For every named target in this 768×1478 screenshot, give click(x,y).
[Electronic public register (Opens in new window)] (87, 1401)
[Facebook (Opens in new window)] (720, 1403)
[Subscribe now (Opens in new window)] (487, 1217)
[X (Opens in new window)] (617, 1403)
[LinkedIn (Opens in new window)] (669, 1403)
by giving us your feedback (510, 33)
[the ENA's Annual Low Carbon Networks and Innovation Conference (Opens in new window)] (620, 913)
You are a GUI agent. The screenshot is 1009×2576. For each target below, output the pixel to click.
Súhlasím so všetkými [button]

--

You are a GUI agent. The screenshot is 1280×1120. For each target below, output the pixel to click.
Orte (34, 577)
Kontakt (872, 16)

What you will do: Rewrite the records as a numbered list, starting at the line containing "[Subscribe now (Opens" and ending at the line containing "Súhlasím so všetkými [button]". Leave out any blank lines.

Written response:
1. [Subscribe now (Opens in new window)] (487, 1217)
2. [X (Opens in new window)] (617, 1403)
3. [LinkedIn (Opens in new window)] (669, 1403)
4. by giving us your feedback (510, 33)
5. [the ENA's Annual Low Carbon Networks and Innovation Conference (Opens in new window)] (620, 913)
6. You are a GUI agent. The screenshot is 1009×2576. For each target below, output the pixel to click.
7. Súhlasím so všetkými [button]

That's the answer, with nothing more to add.